Influência de António Nobre

São muitos os pontos de contacto entre António Nobre, o autor de «Só» (apresentado, ainda hoje, como o livro mais triste que há em Portugal) e Florbela Espanca, que confessa ter pelo escritor intensa admiração, referindo-se, implicitamente, a «Só» na abertura do «Livro de Mágoas» e, depois, explicitamente, na languidez do soneto «Tardes da Minha Terra». Aliás, Nobre era para a jovem escritora o único poeta.

Um desses pontos comuns é o tom confessional dos versos, intimamente ligado à temática da dor, da mágoa que encontramos nas obras dos dois autores; mais do que a mágoa, Florbela, no soneto «Este Livro...», que abre o «Livro de Mágoas», como que propõe um espaço de comunicação entre os tristes, a que ela chama os Irmãos na Dor.
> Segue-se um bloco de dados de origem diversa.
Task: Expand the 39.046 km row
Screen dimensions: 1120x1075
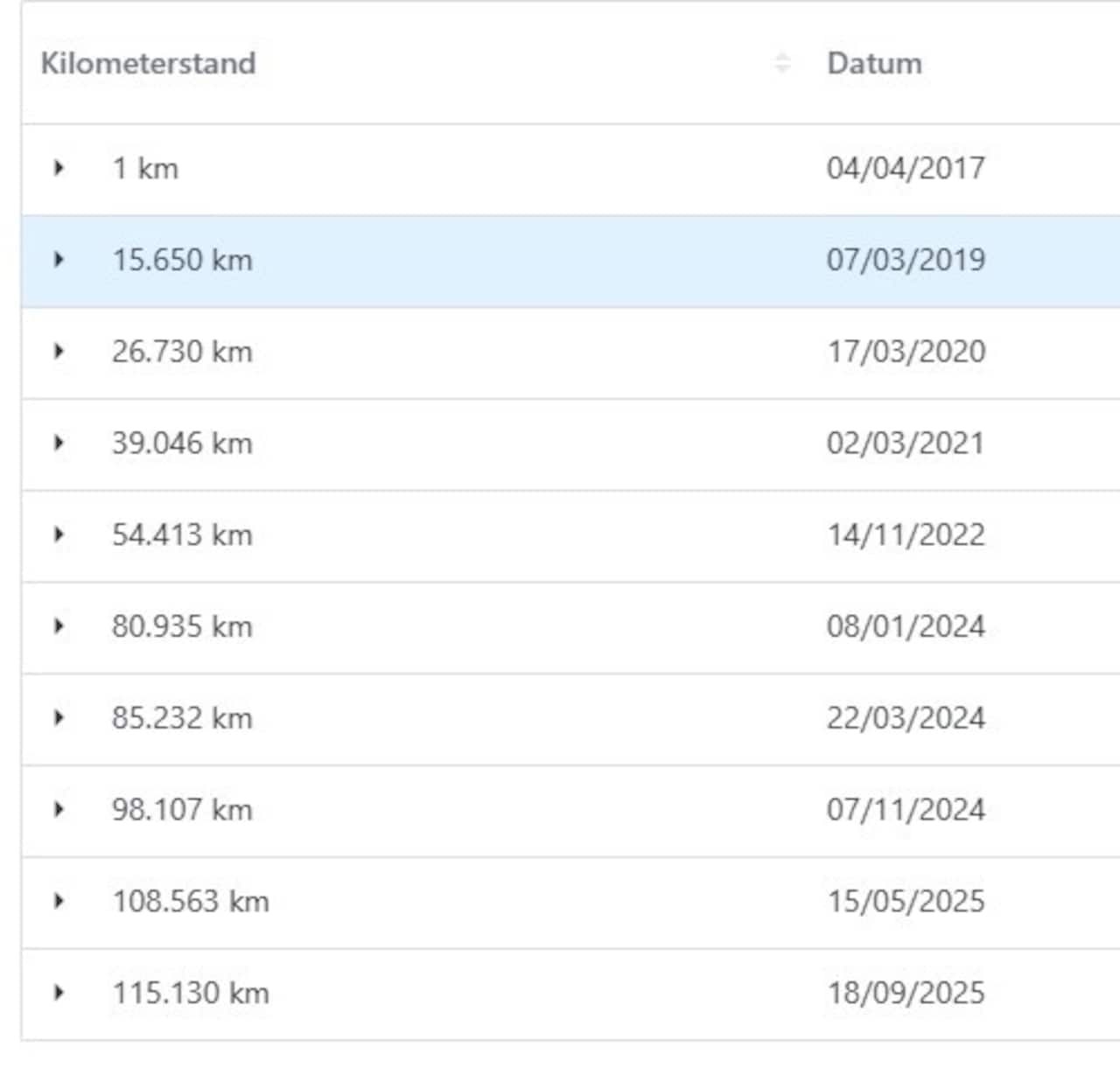Action: pos(59,443)
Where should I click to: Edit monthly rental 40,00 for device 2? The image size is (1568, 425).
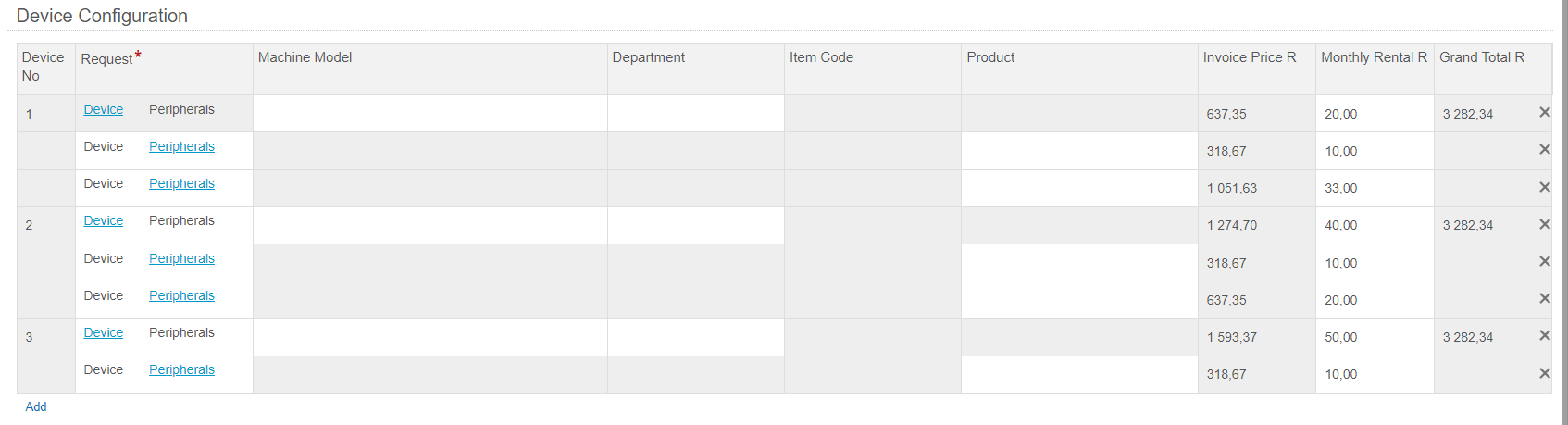(x=1375, y=225)
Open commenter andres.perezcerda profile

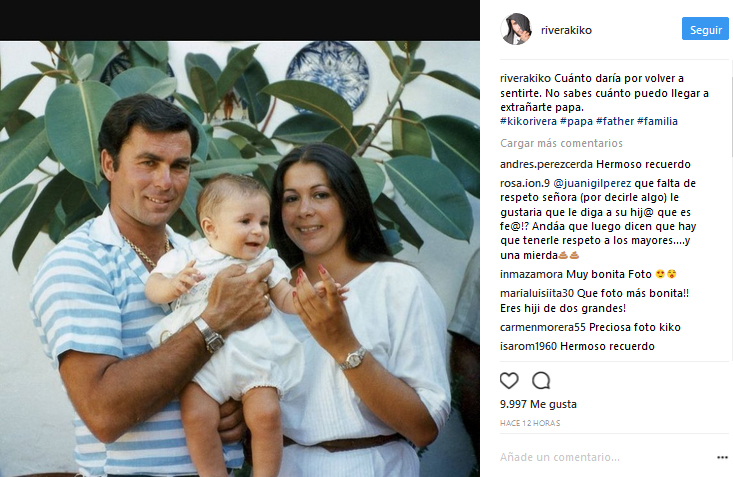click(x=546, y=164)
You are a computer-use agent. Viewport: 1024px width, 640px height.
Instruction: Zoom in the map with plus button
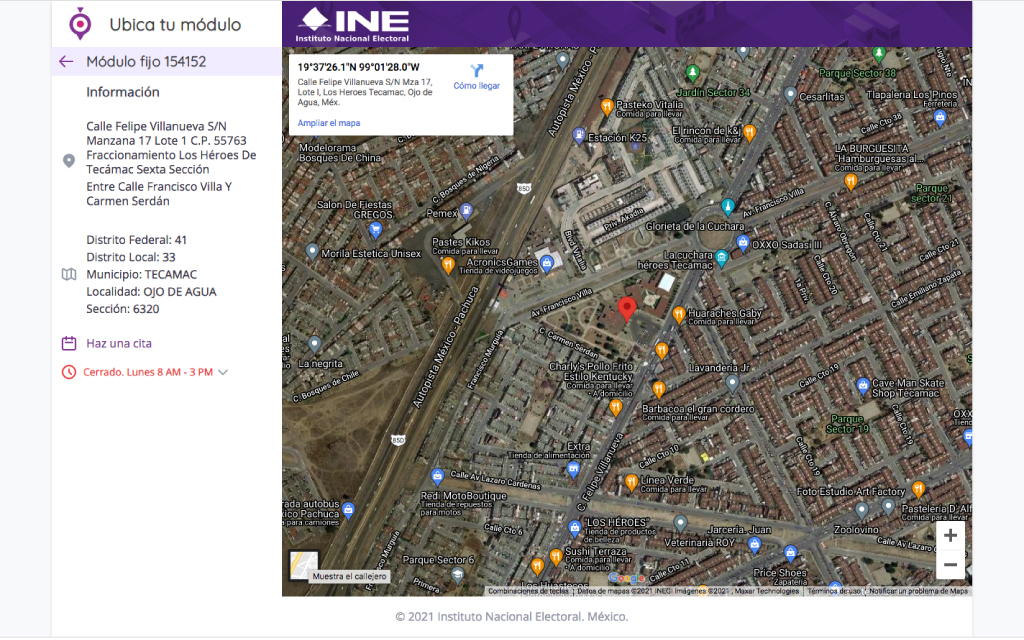pyautogui.click(x=950, y=536)
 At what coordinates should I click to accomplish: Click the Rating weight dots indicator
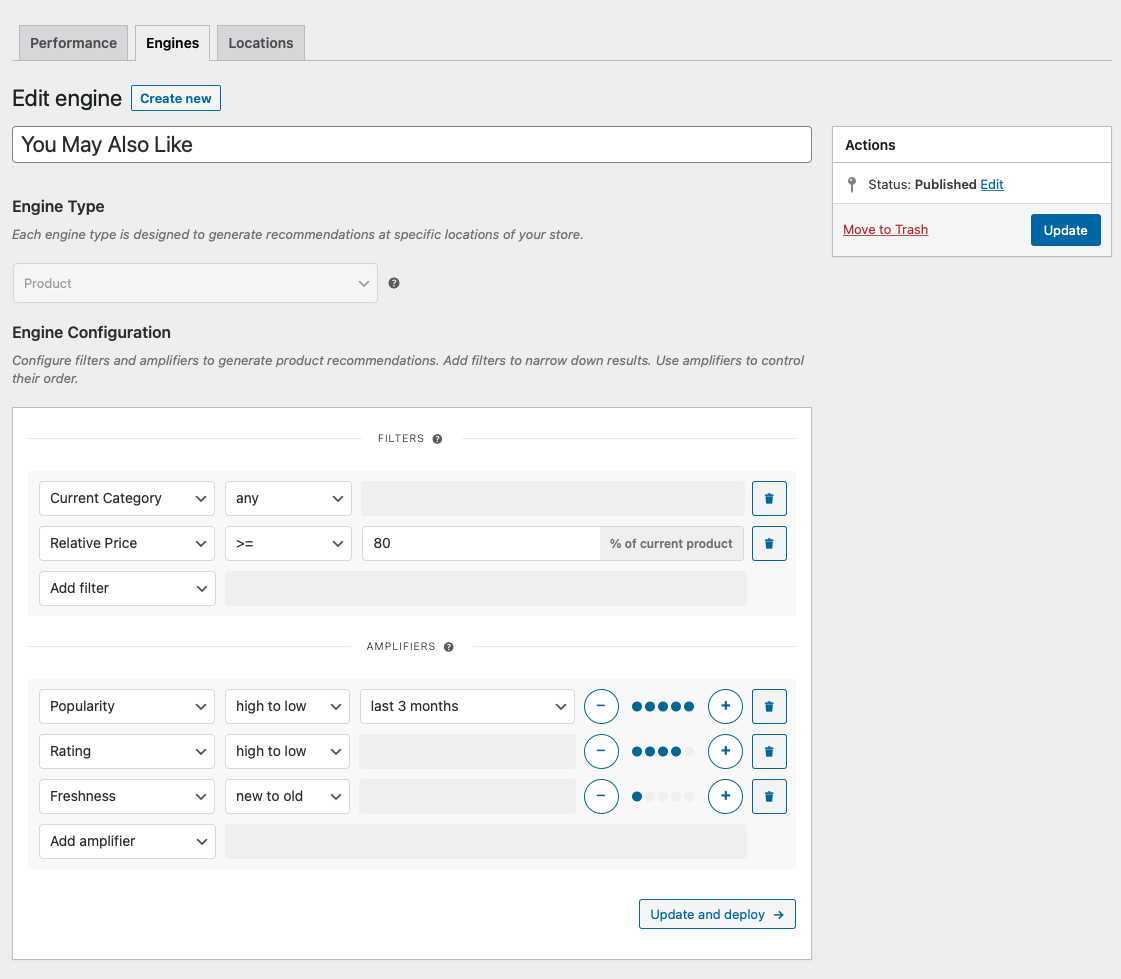point(663,751)
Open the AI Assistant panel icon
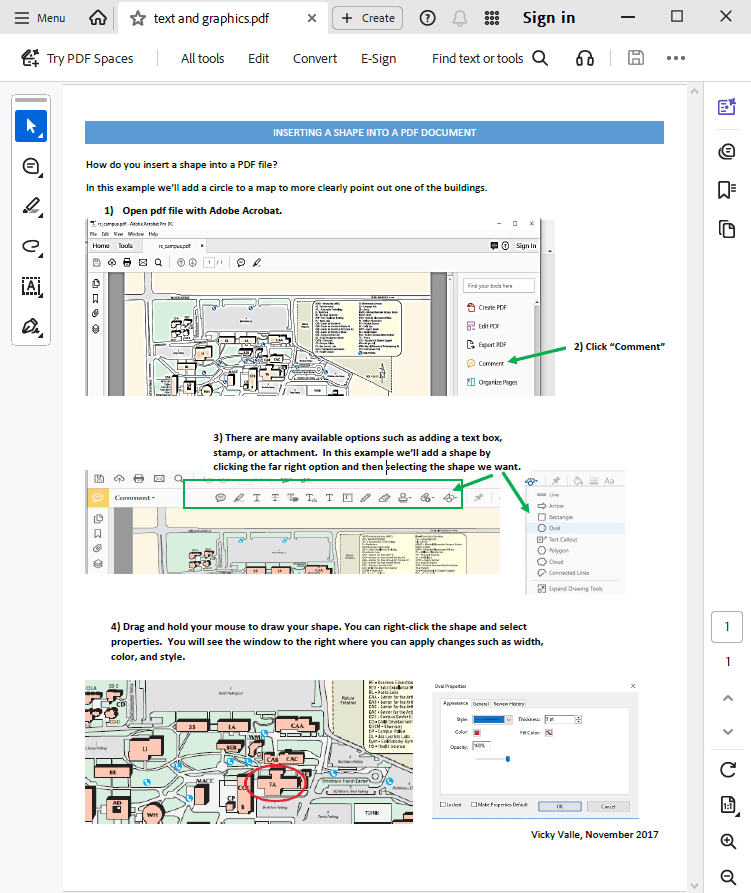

É uma intenção próxima da de Nobre em «Só».

Por outro lado, também o pessimismo e a espera da morte, bem como a ideia da predestinação, recorrente em Florbela, aproximam as suas obras, em paralelo com a temática da saudade e um certo neogarretismo, ambos típicos de Nobre.

Comum aos dois autores é, igualmente, a relação que encetam com a vida, a par de um progressivo distanciamento que ambos efectuam em relação ao mundo que os rodeia, o que fará agravar a sua solidão.

Finalmente, há que sublinhar a proximidade na maneira de ver Portugal: ou é um país ou uma forma de estar no mundo (dada a cultura e história portuguesas); ao mesmo tempo, refira-se um certo lusitanismo de Nobre, que Florbela também evidencia e que a aproxima do ideário saudosista do seu tempo.